Despite evidence of the impact of mercury on children and public health, Michigan Attorney General Bill Schuette last month joined with 24 other state attorneys general in filing a lawsuit to scuttle new EPA regulations that would reduce mercury emissions from power plants.
EPA has set a Dec. 16 deadline for finalizing Mercury and Air Toxics Standards that would require coal- and oil-fired electric power plants to reduce mercury and other emissions by more than 90 percent.
Power plants are the largest source of airborne mercury emissions. When mercury settles into water it is converted by microrganisms into meythlmercury, an extremely powerful neurotoxin, which accumulates in fish and in those who eat fish.
According a recent Environment Michigan report that summarizes EPA data on power plant mercury emissions, in 2010, 80 percent of all airborne mercury pollution in Michigan came from the smokestacks of coal-fired power plants.
DTE Energy’s coal-fired power plants topped the list of heaviest emitters. The company’s Monroe plant released 660 lbs. of mercury last year, and was the 14th largest emitter in the nation.
The Belle River power plant in China township emitted 335lbs, the St. Clair plant in East China Township released 236 lbs, and the Trenton chanel power plant released 172 lbs. According to Environment Michigan a drop of mercury is enough to make the fish in a 25 acre lake unsafe to eat.
When pregnant women eat mercury-contaminated fish, their children sustain permanent developmental damage and have reduced motor control, ability to pay attention and IQ.
According to a recent report issued by Environment Michigan, one in ten American woman now have blood mercury levels that are high enough to put their children at risk of brain damage if they become pregnant.
Schuette, however, has argued that the new rules are unacceptable because they would cause electric rates to increase.

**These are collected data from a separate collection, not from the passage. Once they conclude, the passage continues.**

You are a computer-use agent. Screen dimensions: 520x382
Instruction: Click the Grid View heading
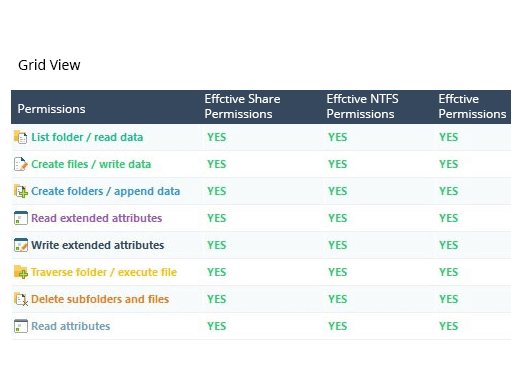(x=49, y=65)

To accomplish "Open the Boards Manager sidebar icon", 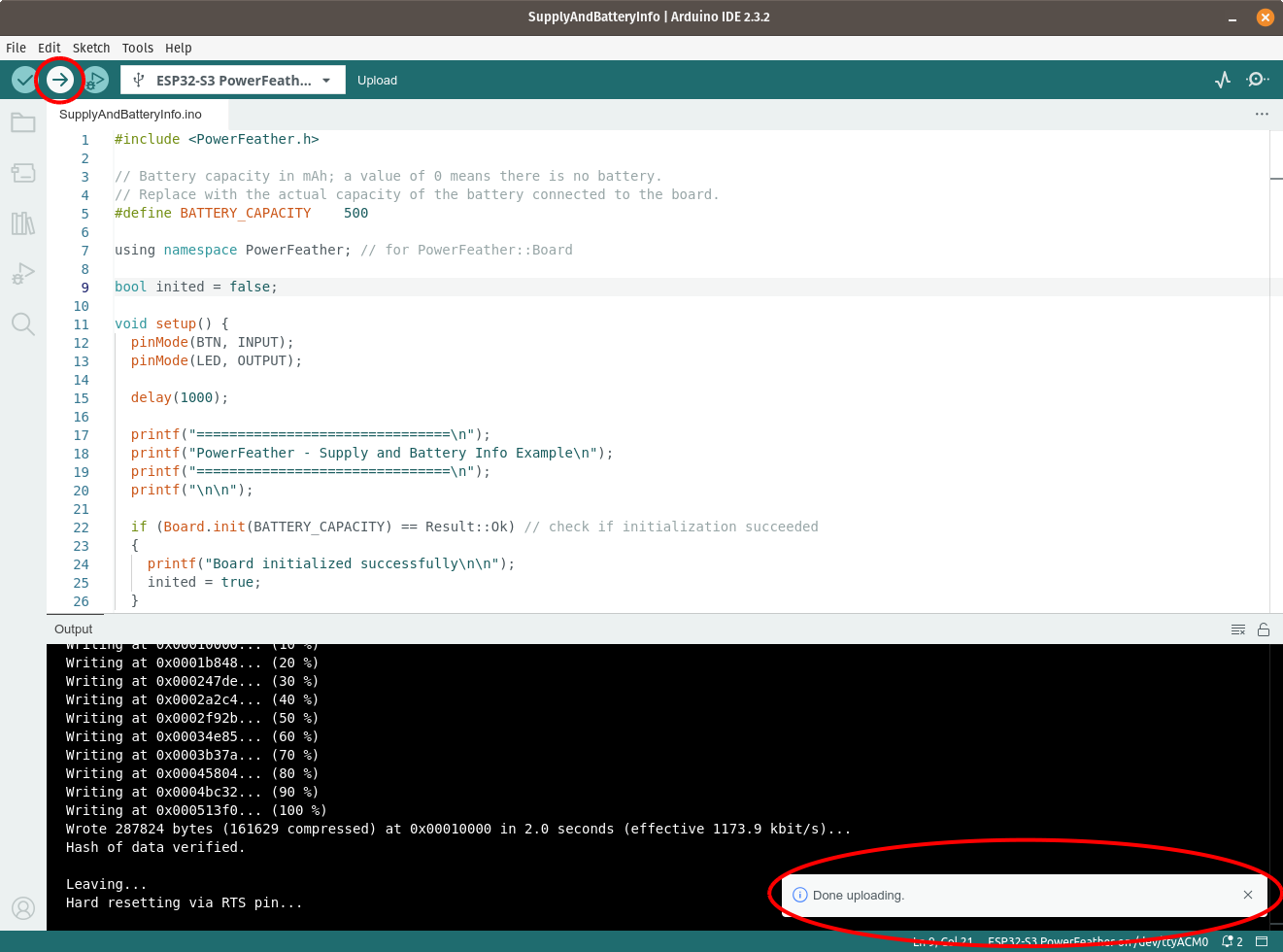I will pos(23,173).
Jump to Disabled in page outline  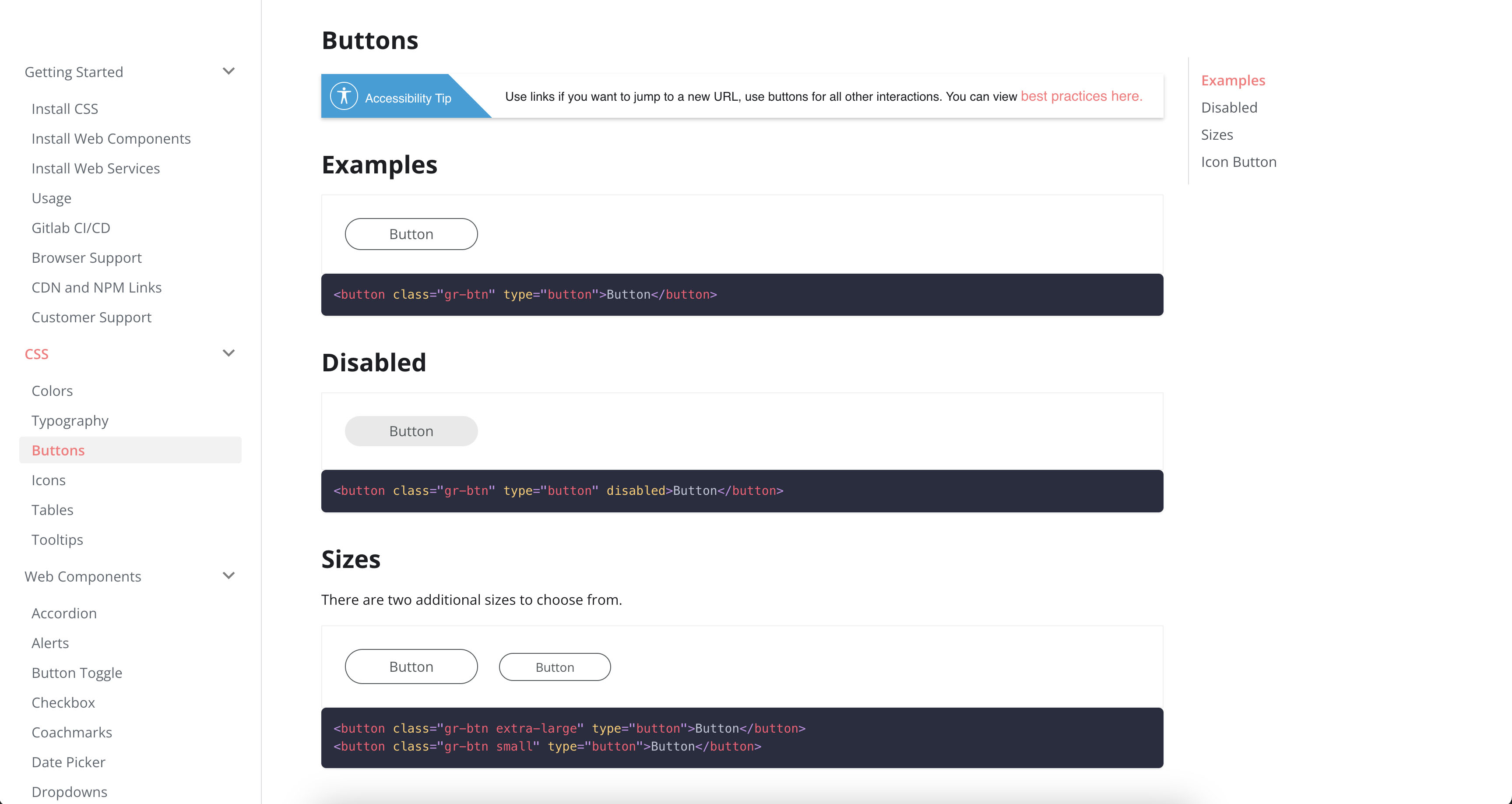pos(1229,107)
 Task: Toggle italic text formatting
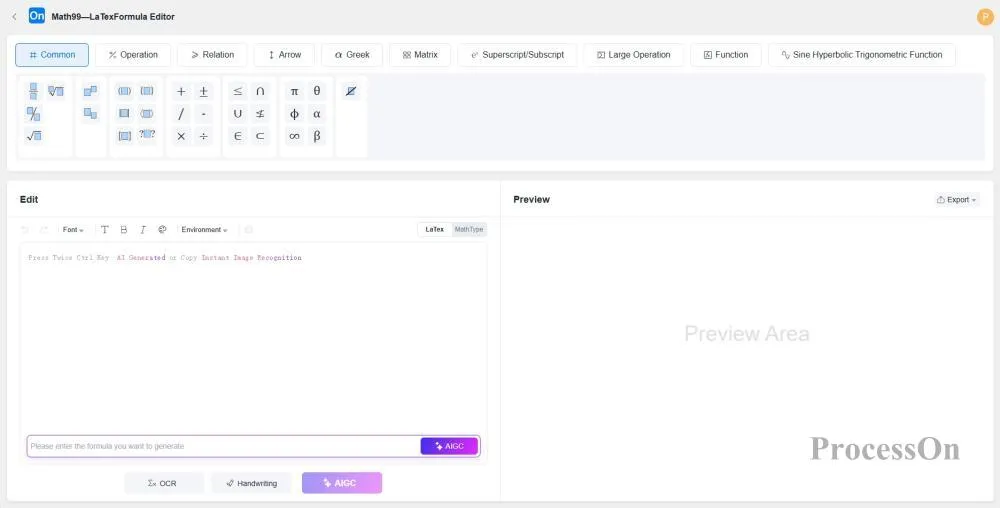[143, 230]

“The new Michigan has to be about jobs and paychecks,” Schuette told the Daily Tribune. He called the regulations “mandates from Washington that choke growth and crush prosperity.”
But many economists deny the connection between such regulation and the loss of jobs. The Washington Post reported Sunday on data from the Department of Labor which shows that environmental regulation was only responsible for .3 percent of the layoffs in 2010.

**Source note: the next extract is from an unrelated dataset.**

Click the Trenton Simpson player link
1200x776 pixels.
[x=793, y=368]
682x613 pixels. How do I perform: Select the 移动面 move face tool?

And in fact, reducing the effects of mercury pollution may end up helping the economy.
According to EPA the nationwide implementation of new emission standards would avoid up to 17,000 premature deaths, 850,000 missed days of work, and 5.1 million days when people must restrict their activities each year, saving as much as $140 billion in health care costs each year.
A 2005 study by the Mount Sinai School of Medicine, Harvard Medical School and Albert Einstein College of Medicine found that mercury-induced intelligence loss costs the U.S. $8.7 billion in lost productivity each year.